The vehement resistance from ValueAct came less than a week after AMO announced it had made a bid for B&L, which is currently in a pending merger agreement with Warburg Pincus (see Clinica No 1264, p 1). While AMO's $75-per-share proposal is $10 more than Warburg's, it is said that B&L may still be swayed by the all-cash nature of Warburg's offer.

According to Wachovia analyst Larry Biegelsen, a transaction with Warburg also has other advantages such as a lower regulatory risk (Warburg last week received US antitrust approval to acquire B&L), there is no requirement for shareholder approval, and, therefore, the prospect of a speedier completion time. "In addition, Warburg has deeper pockets," wrote Mr Biegelsen. "Given these advantages, Warburg could potentially acquire Bausch for less than what AMO is offering."

The Wachovia analyst was less upbeat about the financial upside AMO will gain should it succeed in acquiring B&L. "While we see some strategic rationale for [the acquisition], we are concerned that AMO could overpay for B&L and overextend itself. In addition we have lower expectations than management regarding accretion from a potential deal," he noted.
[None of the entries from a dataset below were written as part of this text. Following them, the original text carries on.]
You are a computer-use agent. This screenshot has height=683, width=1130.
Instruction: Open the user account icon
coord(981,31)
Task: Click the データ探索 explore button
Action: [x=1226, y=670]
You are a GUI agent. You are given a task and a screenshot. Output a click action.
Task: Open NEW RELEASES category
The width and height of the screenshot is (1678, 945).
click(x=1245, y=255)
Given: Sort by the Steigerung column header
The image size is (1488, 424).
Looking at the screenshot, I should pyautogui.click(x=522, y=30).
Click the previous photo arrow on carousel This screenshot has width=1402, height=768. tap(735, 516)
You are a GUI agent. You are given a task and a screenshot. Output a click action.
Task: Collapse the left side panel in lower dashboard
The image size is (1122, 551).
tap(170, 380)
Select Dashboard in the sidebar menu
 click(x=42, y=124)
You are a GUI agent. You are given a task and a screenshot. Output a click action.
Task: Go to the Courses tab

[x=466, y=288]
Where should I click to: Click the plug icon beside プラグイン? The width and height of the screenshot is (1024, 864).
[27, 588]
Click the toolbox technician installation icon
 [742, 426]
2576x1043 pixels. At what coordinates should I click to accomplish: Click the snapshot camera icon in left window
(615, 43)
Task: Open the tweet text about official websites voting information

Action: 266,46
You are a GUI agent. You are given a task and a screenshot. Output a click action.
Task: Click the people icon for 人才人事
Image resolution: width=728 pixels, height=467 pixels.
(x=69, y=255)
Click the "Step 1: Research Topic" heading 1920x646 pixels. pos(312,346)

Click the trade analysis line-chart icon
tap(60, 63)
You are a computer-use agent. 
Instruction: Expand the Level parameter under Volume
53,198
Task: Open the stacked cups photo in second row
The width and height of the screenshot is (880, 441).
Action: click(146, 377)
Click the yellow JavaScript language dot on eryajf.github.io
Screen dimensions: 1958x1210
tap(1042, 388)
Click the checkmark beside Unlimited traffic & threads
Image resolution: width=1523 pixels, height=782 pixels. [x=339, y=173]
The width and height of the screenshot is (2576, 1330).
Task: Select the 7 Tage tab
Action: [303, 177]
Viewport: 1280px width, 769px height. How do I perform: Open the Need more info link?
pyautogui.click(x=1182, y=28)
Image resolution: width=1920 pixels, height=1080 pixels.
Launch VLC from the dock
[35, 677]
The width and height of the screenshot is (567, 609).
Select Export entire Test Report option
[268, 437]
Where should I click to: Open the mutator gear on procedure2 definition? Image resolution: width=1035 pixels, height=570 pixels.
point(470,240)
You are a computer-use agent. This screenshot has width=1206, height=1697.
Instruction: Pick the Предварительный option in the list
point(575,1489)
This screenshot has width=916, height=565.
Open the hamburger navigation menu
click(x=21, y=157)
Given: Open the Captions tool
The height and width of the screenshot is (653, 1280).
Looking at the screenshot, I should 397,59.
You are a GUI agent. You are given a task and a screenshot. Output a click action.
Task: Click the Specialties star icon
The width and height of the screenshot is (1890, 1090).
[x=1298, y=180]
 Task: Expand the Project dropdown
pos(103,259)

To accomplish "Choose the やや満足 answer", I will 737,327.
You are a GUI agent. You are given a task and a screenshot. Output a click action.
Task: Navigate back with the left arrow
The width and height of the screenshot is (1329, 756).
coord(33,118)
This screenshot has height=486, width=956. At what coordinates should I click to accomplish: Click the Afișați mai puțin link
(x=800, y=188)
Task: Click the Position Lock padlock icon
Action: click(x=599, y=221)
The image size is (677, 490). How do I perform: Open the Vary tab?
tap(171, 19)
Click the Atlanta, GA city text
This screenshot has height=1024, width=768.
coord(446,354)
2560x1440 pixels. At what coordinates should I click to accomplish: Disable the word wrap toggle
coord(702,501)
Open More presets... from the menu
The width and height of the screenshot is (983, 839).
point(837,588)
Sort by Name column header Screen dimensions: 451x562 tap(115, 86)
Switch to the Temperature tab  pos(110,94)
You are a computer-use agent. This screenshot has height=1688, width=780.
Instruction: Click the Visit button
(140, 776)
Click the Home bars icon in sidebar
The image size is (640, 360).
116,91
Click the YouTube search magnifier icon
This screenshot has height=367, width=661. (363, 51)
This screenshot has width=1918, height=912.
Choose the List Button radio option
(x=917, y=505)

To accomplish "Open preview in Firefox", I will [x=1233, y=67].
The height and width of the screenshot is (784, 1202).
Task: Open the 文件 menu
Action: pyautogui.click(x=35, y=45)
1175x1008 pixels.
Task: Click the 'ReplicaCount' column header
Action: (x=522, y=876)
AMO is currently dealing with the fallout from a worldwide recall of its MoisturePlus contact lens cleaner. The recall followed a study that suggested a link between the use of the solution and a higher incidence of a bacterial eye infection.

B&L has also been hit hard by recalls of its contact lens cleaner. Mirroring AMO, the company last year removed its MoistureLoc product off the shelves for good, after it had been linked to several eye fungal infections. The company's Greenville, South Carolina facilities were scrutinised by the FDA as a result and B&L was slapped with a warning letter. The factory and distribution centre last week received the all-clear from the agency following an inspection, deeming both facilities to be in "acceptable compliance".